In between Hollywood Squares footage, Birnbaum places black screens with white layers displaying the lyrics to songs used in the video. Two of these songs are by amateur singers, "Yellow Bird" and the English nursery rhyme Georgie Porgie, the latter of which being the origin of the video's title. Birnbaum also uses two contemporary disco songs in this piece, including the band Toto's adaptation of the previous rhyme Georgy Porgy and singer-songwriting duo Ashford & Simpson's Found a Cure. Unlike the other songs, Toto's "Georgy Porgy" is synchronized to the introductory shots, with the music choreographing and animating the movements of the women in the squares.

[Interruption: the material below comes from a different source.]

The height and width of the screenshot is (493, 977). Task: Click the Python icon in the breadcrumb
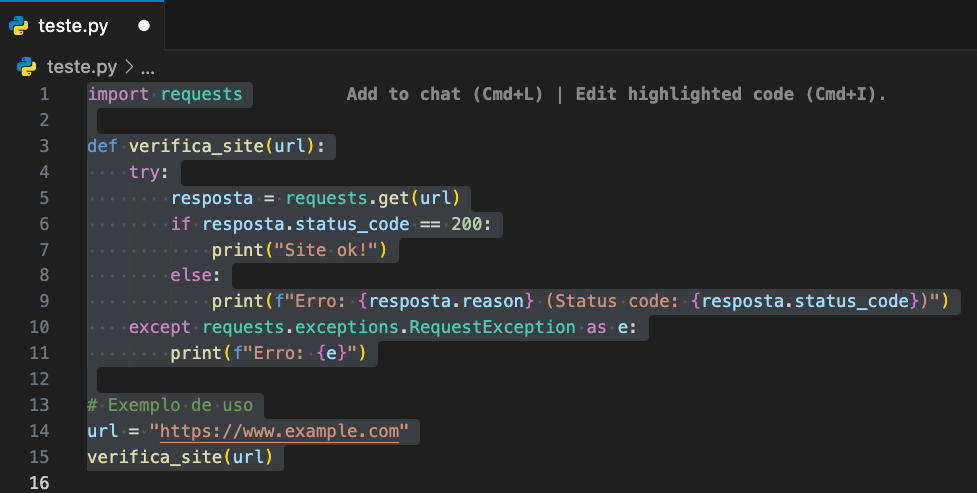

In creating Kiss The Girls: Make Them Cry Birnbaum chose women she considered female stereotypes on Hollywood Squares, whose careers "had mostly faded." Birnbaum chose women from three categories: a blond, a brunette, and a child, unique due to their self presentation in the game show. Likewise Birnbaum notes the "unreal" nature of these gestures along with their intent of appealing to a large television audience. Birnbaum's choice of contemporary disco songs was informed by her perception of the Hollywood Squares grid looking like a Disco floor.

==Critical response==
Much of the critical response of Kiss The Girls: Make Them Cry examines Birnbaum's appropriation of television footage and critique of portrayals of femininity on television. Pamela Lee argues that Kiss the Girls: Make Them Cry is a portrayal of the game show as a "spectacle of gendered dynamics" in which the extroverted motions and gestures of the female contestants become a mechanism for the circulation of their images. For Lee the women in the video act as an "imagined spectrum of 'feminine' behavior," with these behaviors shown without their motivation. The synching of the repeated gestures to "Georgy Porgy" also allows the viewer to focus on the gesture itself, divorced from its original intent.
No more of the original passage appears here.